# Exercise REALLY does boost drive!



## VeryShyGirl (Feb 18, 2010)

Just wanted to share a recent experience that might help someone else here. Background: My husband's sex drive had never seemed to recover from a rough, few-year patch in our sexual relationship (mostly my fault). We always remained very avid hikers during that time and got a lot of exercise.

BUT several weeks ago he started a popular at-home workout series because he's been getting a little flabby. I noticed an increase in his sex drive in less than 2 weeks. Not only does he want it more often, he is much more into it when its happening (not that he wasn't before).

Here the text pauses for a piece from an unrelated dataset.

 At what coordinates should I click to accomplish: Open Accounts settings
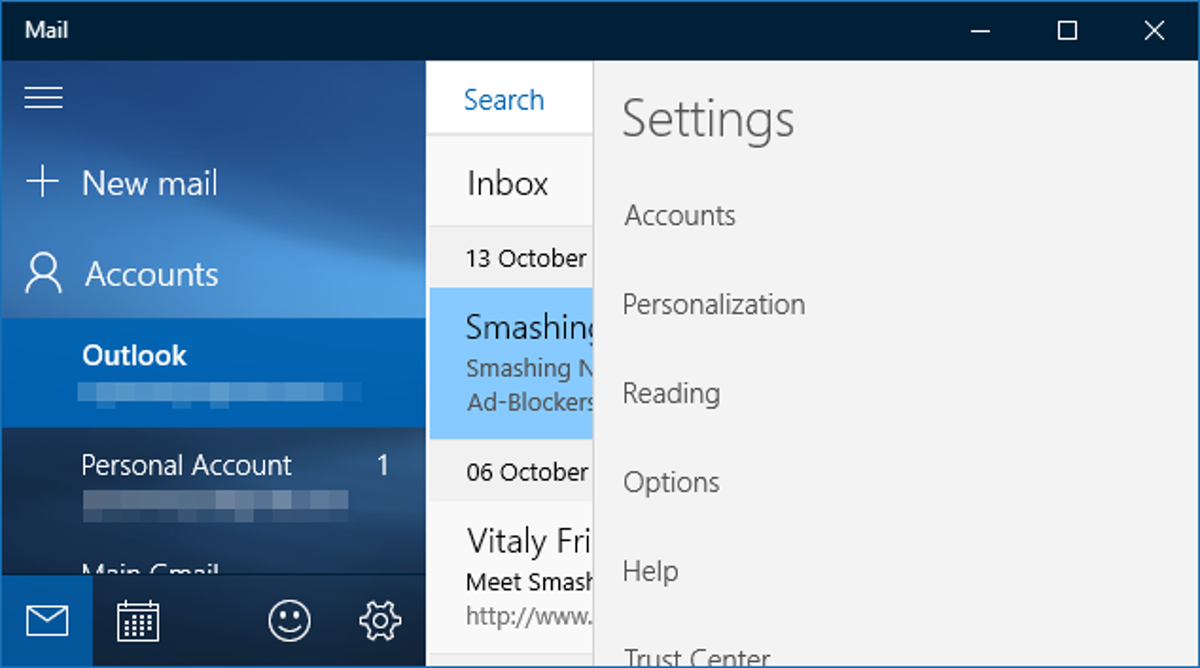tap(679, 215)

I now often get up early with him to join in the workouts to keep the momentum going and it has improved our relationship all-around. Oh, and I'm growing some nice muscles 

So moral of the story: Vigorous, stenuous exercise can do wonders for your sex life, even if you think you're already in decent shape and get enough exercise. Proven fact.

Maybe some of you people in sexless marriages will have an easier time convincing your spouse to work out with you rather than convincing them to have sex with you


----------



## Blanca (Jul 25, 2008)

VeryShyGirl said:


> BUT several weeks ago he started a popular at-home workout series because he's been getting a little flabby. I noticed an increase in his sex drive in less than 2 weeks. Not only does he want it more often, he is much more into it when its happening (not that he wasn't before).

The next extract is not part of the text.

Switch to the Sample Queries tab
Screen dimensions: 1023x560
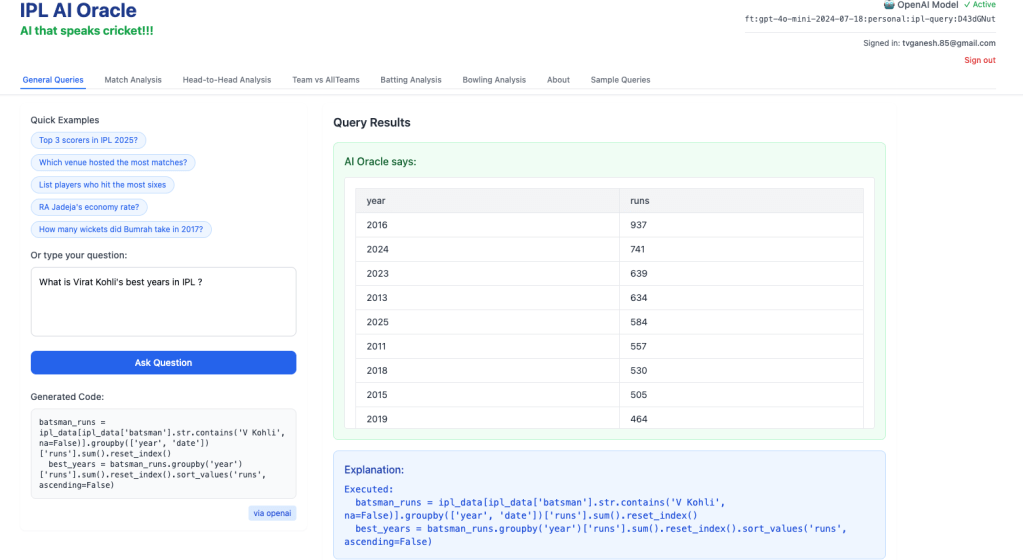point(620,80)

:smthumbup: Glad you found something that works. Exercise is really important. I'm in a low sex marriage and what I have found is that moderate exercise increases sex drive but doing high intensity interval training (HIIT) on a regular basis actually kills it. I stopped doing moderate exercise for awhile to try and kill my sex drive but then I just felt gross so now I usually do HIIT and that also kills my sex drive but i feel good. Exercise isn't the issue with my H. He has always worked out regularly.


----------



## Entropy3000 (May 11, 2011)

VeryShyGirl said:


> Just wanted to share a recent experience that might help someone else here. Background: My husband's sex drive had never seemed to recover from a rough, few-year patch in our sexual relationship (mostly my fault). We always remained very avid hikers during that time and got a lot of exercise.
> 
> BUT several weeks ago he started a popular at-home workout series because he's been getting a little flabby. I noticed an increase in his sex drive in less than 2 weeks. Not only does he want it more often, he is much more into it when its happening (not that he wasn't before).
> 
> ...


This is absolutely true. For men lifting heavy weight with compound movements like Squats and Deadlifts can be especially effective.


----------



## Enchantment (May 11, 2011)

I think that anything that can boost your self-confidence - such as weight loss, exercise, new hobbies, etc. - has the potential for boosting your sex drive. The better you feel about yourself, the more likely you are to want to have that sexual connection with your spouse. 

Exercise May Boost Men's Sexual Prowess

Boost your sex life with diet, exercise -- and a can-do attitude


----------



## MissLayla1986 (Aug 27, 2010)

Some of the best sex my husband and i have ever had has been right after one or both of us just got done working out. And nothing turns me on and gets me in the mood more than watching him do a set of bench presses.


----------



## Syrum (Feb 22, 2011)

I will exercise as much as possible.


----------



## tjohnson (Mar 10, 2010)

Not only has excersize inproved how much i want it but, since my wife can grab a handful of hard bicep and firm butt and doesn't have to look at my gut hanging over my waist it makes me more desireable to her. 

Women, while perhaps less superficial in some ways, are still attracted to men who are strong and fit. Plus, it puts you in a better mood. You are more likely to "get some" if you are chearful and smilijng then a grumpy....

Couln'd agree more!!!


----------



## txhunter54 (Jul 4, 2010)

Wish I could get get my wife to start exercising. Even her Dr. says she should start walking. Hasn't happened.


----------



## Enchantment (May 11, 2011)

txhunter54 said:


> Wish I could get get my wife to start exercising. Even her Dr. says she should start walking. Hasn't happened.


Yah, the hardest part for most people is lack of motivation. Your wife seems like she is in a funk, so I'm not surprised that she wouldn't want to go for a walk. Do you think there's anything (other than quilting) that would motivate her? Got any quilting exhibitions coming up that she could walk around, fabric stores to walk to? Even a 20 minute walk would help -even in the morning if she's too tired when she gets home from work in the evening.

Hoping that you will finally get some kind of progress or traction, one way or another, Tx.


----------



## txhunter54 (Jul 4, 2010)

Enchantment said:


> Yah, the hardest part for most people is lack of motivation. Your wife seems like she is in a funk, so I'm not surprised that she wouldn't want to go for a walk. Do you think there's anything (other than quilting) that would motivate her? Got any quilting exhibitions coming up that she could walk around, fabric stores to walk to? Even a 20 minute walk would help -even in the morning if she's too tired when she gets home from work in the evening.
> 
> Hoping that you will finally get some kind of progress or traction, one way or another, Tx.


I've tried to get her to walk the dogs with me in the morning. No go. It's 107 degrees in the evenings right now, so too hot for an evening walk. I'll try to get her to go to the gym tomorrow. Won't get my hopes up though.

Sometimes, I think she is addicted to quilting. It is her escape. She likes to do it and will do it non-stop. 

She doesn't feel good today due to allergies. So, she isn't going to her quilting class tonight. 

Unlike her, sometimes I'm tired and still go to the gym for a workout. I feel better for going than not going.


----------